Former Islamist radical Maajid Nawaz on "regressive leftism" — and why the SPLC has labeled him an "anti-Muslim extremist"

British writer Maajid Nawaz on jihad and the alt-right — and whether going to a strip club got him blacklisted

By Émile P. Torres

Contributing Writer

Published September 3, 2017 8:00AM (EDT)

Maajid Nawaz   (AP/Peter Morrison)
Maajid Nawaz (AP/Peter Morrison)

The problem of religious extremism isn’t going away. In fact, religious adherence is growing worldwide, according to a Pew study, and “conflict multipliers” like climate change will, if anything, exacerbate the threat of violent apocalyptic radicals in the coming decades.

This is one reason that I’ve been an interested follower of Maajid Nawaz’s work. Nawaz is a former Islamist extremist, syndicated columnist for the Daily Beast, host of a weekly radio show on LBC, and founder of Quilliam International, which describes itself as “the world’s first counter-extremism organisation” that stands for progressive values like “pluralism.” 

He also — and I’m apparently the first one he’s told this to — plans to emulate his “all-time literary hero,” George Orwell, in making the transition from nonfiction to fiction, focusing on extremism rather than totalitarianism.

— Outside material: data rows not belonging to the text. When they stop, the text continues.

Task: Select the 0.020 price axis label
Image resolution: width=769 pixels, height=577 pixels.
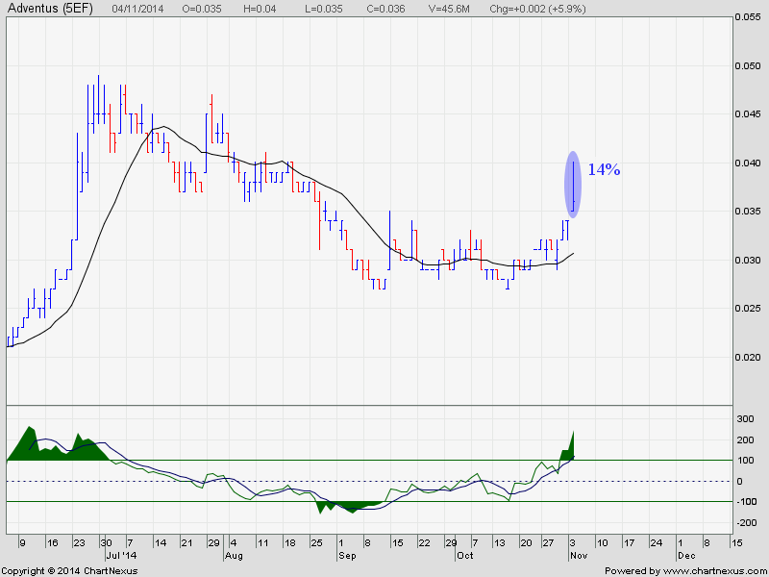Action: pyautogui.click(x=748, y=357)
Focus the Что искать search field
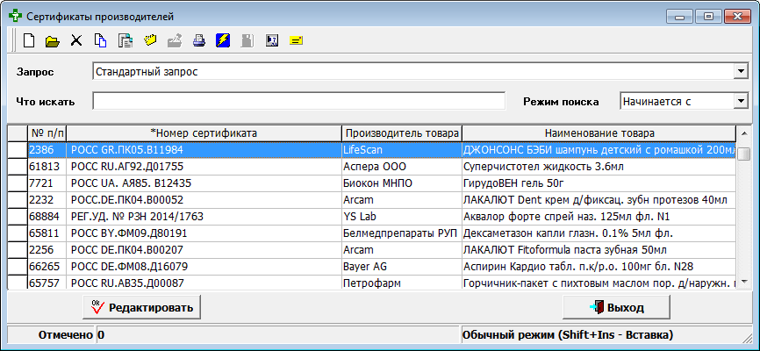 pyautogui.click(x=298, y=101)
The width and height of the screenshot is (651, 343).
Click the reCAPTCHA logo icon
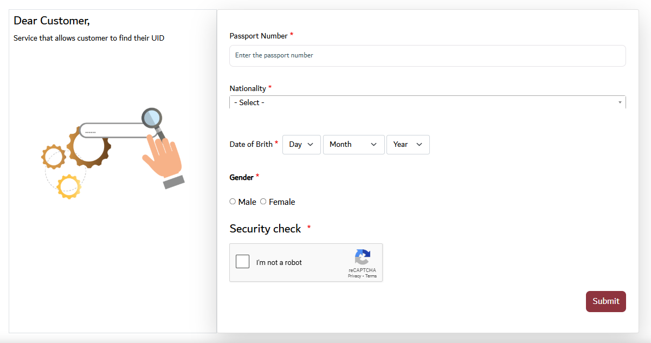pyautogui.click(x=362, y=257)
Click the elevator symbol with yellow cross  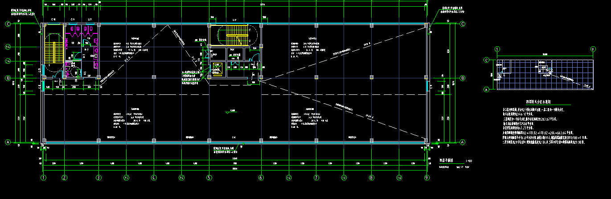(x=217, y=68)
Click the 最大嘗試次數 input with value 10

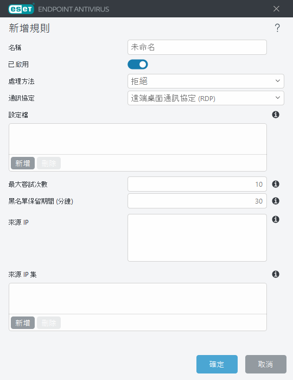[197, 184]
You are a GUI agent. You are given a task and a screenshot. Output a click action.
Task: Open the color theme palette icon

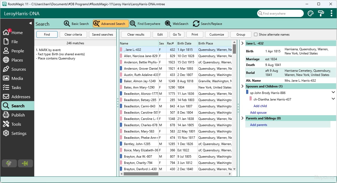point(311,14)
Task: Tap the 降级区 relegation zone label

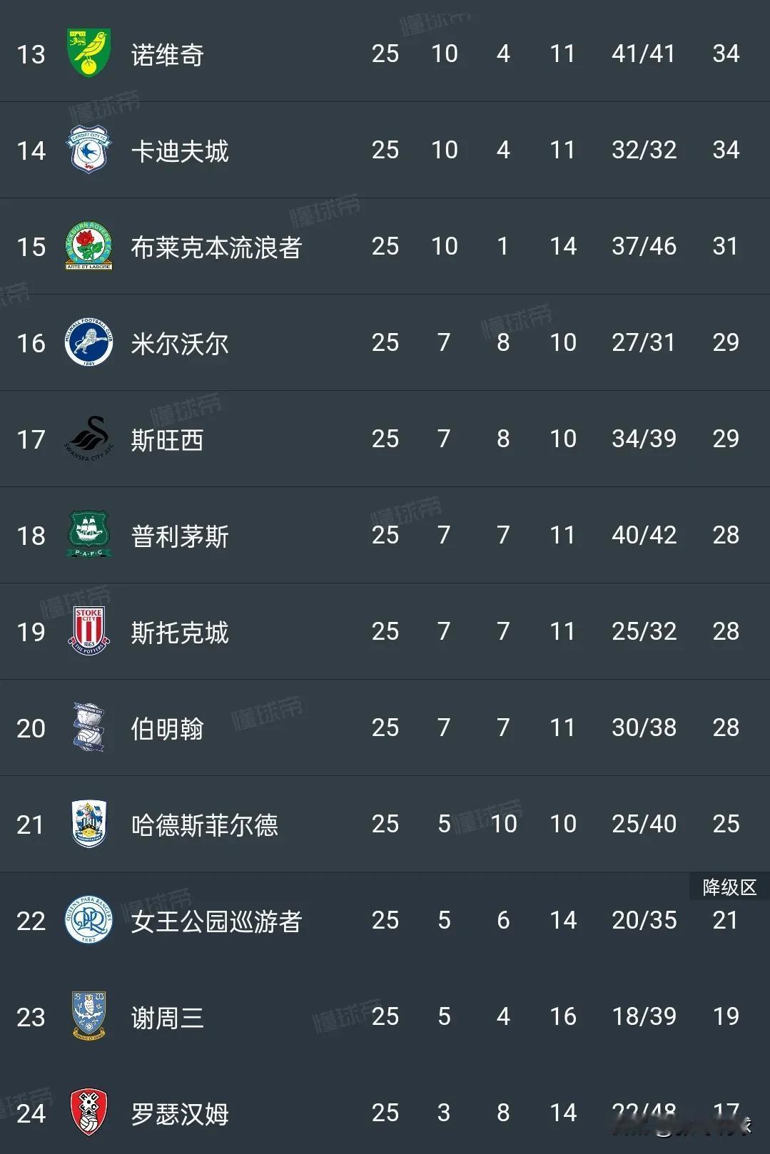Action: [x=729, y=887]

Despite his work promoting religious moderation within the Islamic world, the Southern Poverty Law Center (SPLC) recently listed Nawaz as an “anti-Muslim extremist,” placing him alongside genuinely repugnant ideologues like Pam Geller and Frank Gaffney. This baffled many people, including David Graham at the Atlantic, the author and atheist Ophelia Benson and myself, since Nawaz has been, on the whole, a thoroughly reasonable voice among critics of religion. Curious for more information about Nawaz’s views of religious radicalization and the SPLC’s accusations against him, I spoke with him recently for nearly an hour as he sat in the back of a noisy taxi that was transporting him from one meeting to the next. What follows is an edited version of our conversation.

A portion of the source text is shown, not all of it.